As to the privilege dispute, Judge Stark denied Intel’s request that Future Link produce certain documents withheld as privileged or attorney work product. Judge Stark did, however, grant in part Future Link’s request that Intel produce certain documents withheld as privileged. As to one document that the Court ordered to be produced, Judge Stark noted that “[t]here is no indication that the document was ever actually sent to a lawyer for legal review, and it is unclear what ‘legal review process’ is referred to in the top-level email.” In addition, according to Judge Stark, “the attached slide-show presentation appears to be entirely technical in nature, raising no issues that would clearly require review by an attorney.” As to another document ordered to be produced, Judge Stark explained that “[t]here is nothing in the content of what was redacted that would indicate what legal advice was sought or obtained, if any. Moreover, there is no indication of any communication to an attorney of the redacted portion of the document for the purpose of obtaining legal advice.” (emphasis in original). As to another such document, Judge Stark noted that “[t]he fact that a document was reviewed by an attorney is not enough, by itself, to make the statements which have been redacted privileged.”

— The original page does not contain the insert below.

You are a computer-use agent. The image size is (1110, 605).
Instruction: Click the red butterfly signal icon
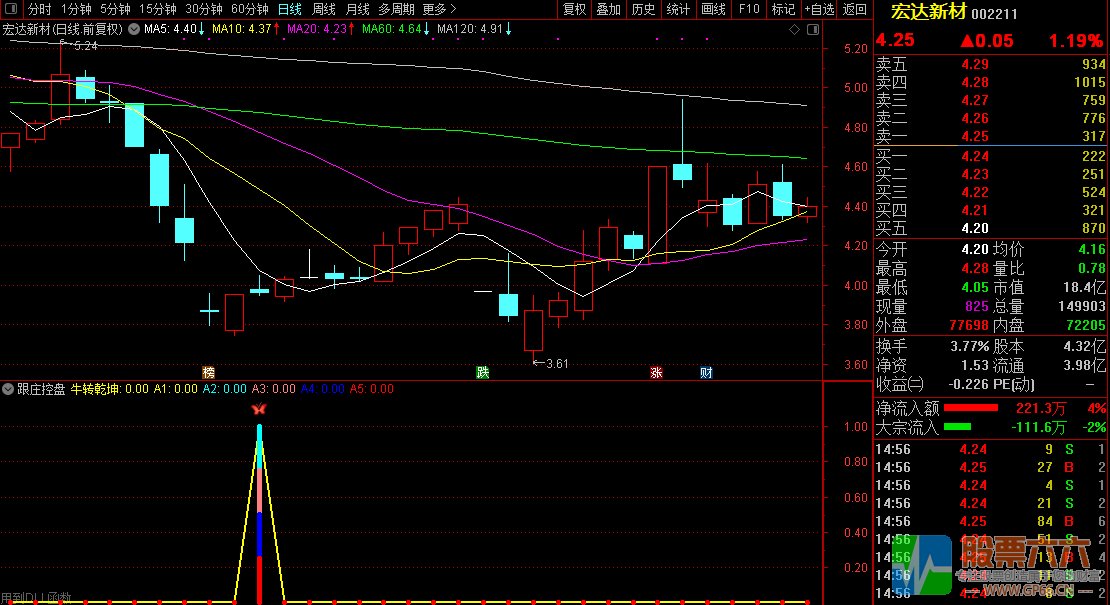tap(259, 409)
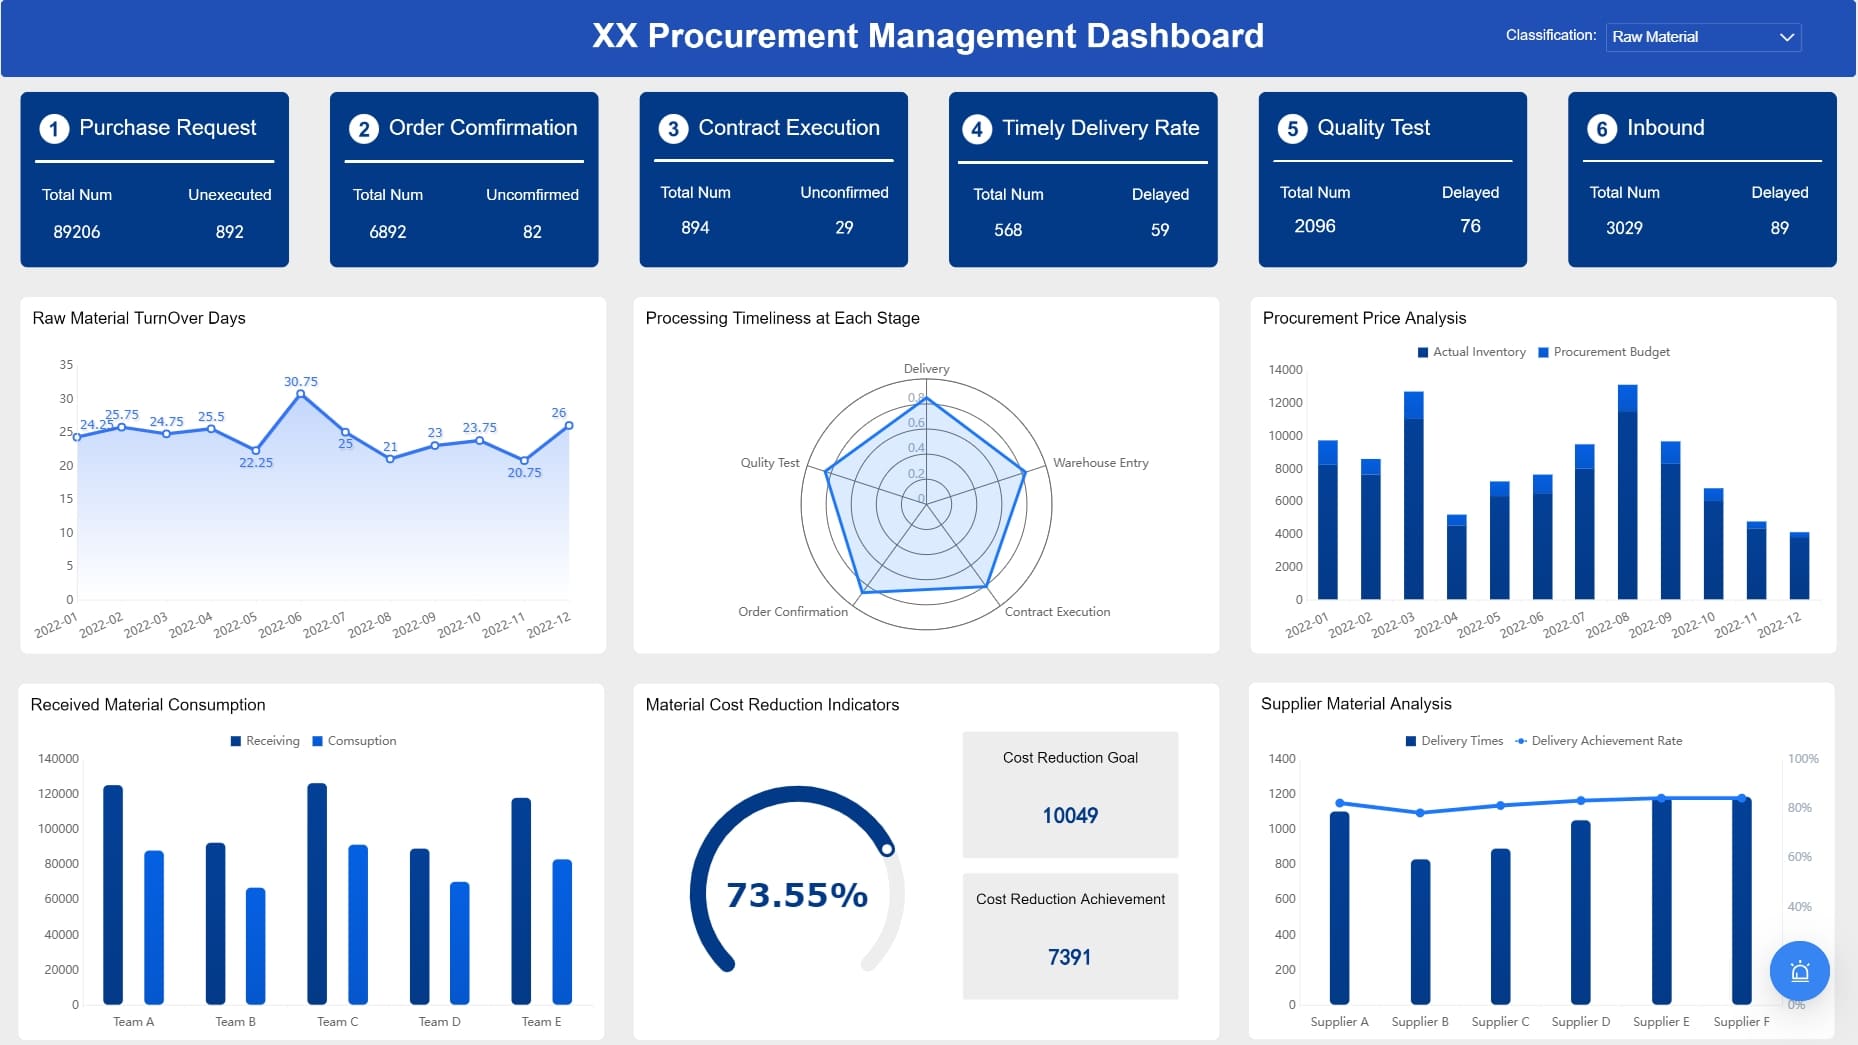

Denying Future Link’s motion for reconsideration, Judge Stark explained that the motion “simply repeats arguments that were previously raised [at the March 1, 2016 hearing], and does not add anything that could not have been presented to the Court before the Court’s September 28, 2016 ruling [on summary judgment].” Judge Stark also found that Future Link’s motion for reconsideration on the licensing issue failed on the merits.